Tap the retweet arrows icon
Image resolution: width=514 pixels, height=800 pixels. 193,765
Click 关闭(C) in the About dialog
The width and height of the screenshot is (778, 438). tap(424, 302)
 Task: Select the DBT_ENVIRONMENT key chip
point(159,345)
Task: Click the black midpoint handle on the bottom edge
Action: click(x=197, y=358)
⁂
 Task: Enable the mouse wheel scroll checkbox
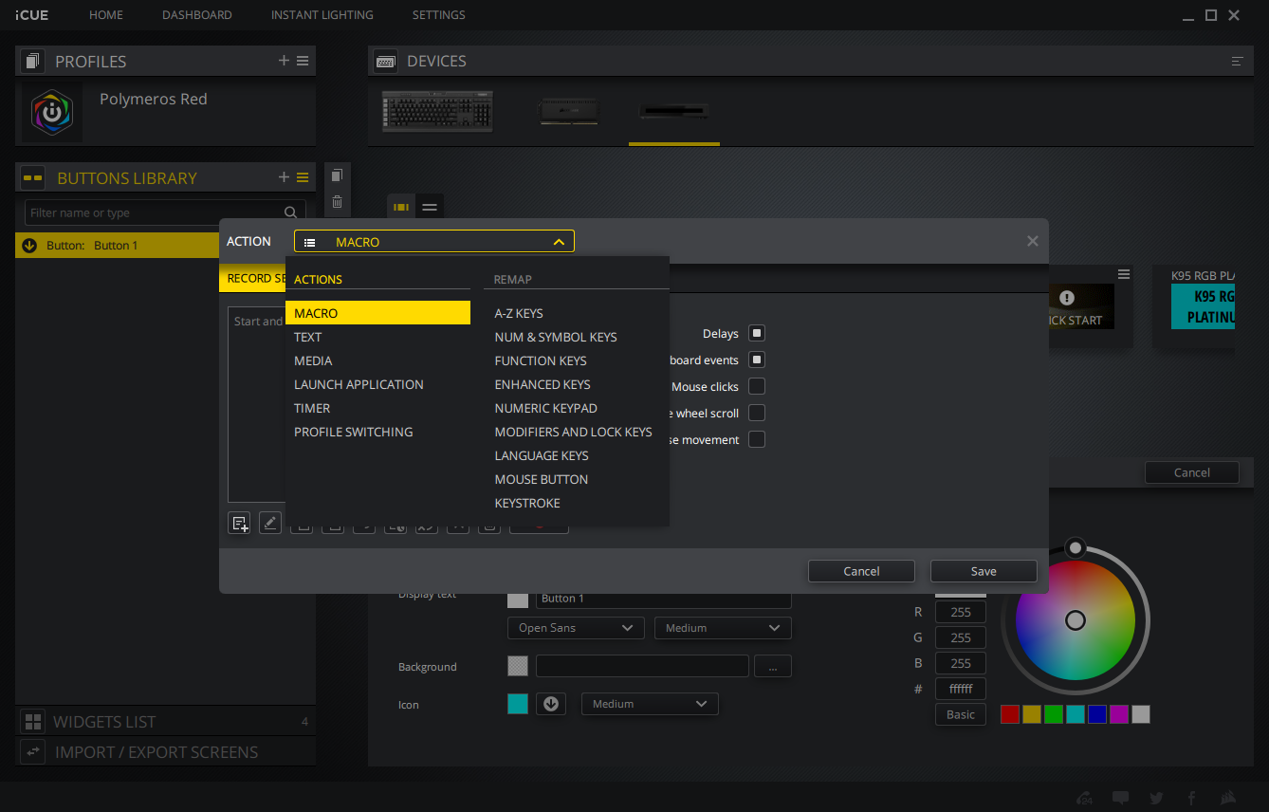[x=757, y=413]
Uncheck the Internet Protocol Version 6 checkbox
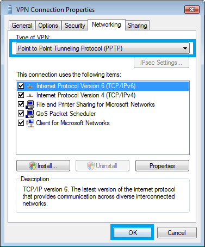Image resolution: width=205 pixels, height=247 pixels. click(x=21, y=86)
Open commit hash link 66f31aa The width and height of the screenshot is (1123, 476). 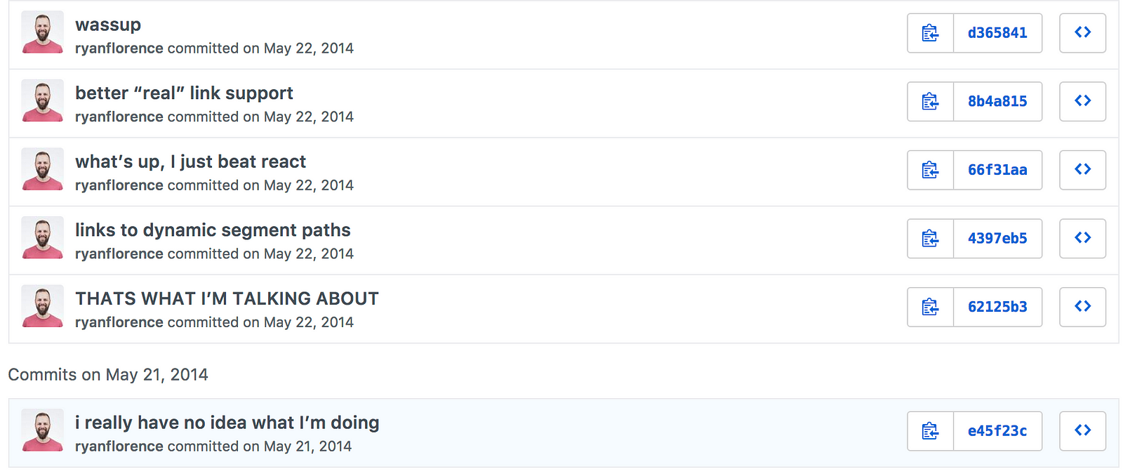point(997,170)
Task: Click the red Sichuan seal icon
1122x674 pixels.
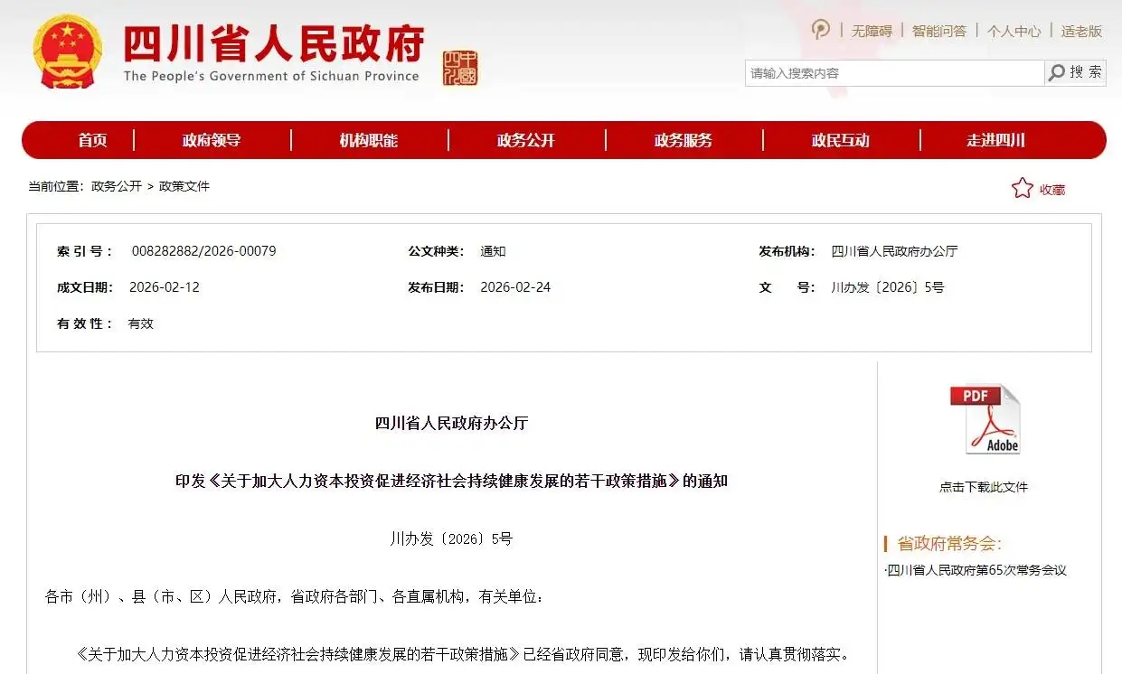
⁂
> _Task brief_: Above are the records. Copy the lines beginning at the one that has "Task: Click the red Sichuan seal icon" and ending with the one that has "1122x674 pixels.", unchanged.

> _Output of the task_:
Task: Click the red Sichuan seal icon
1122x674 pixels.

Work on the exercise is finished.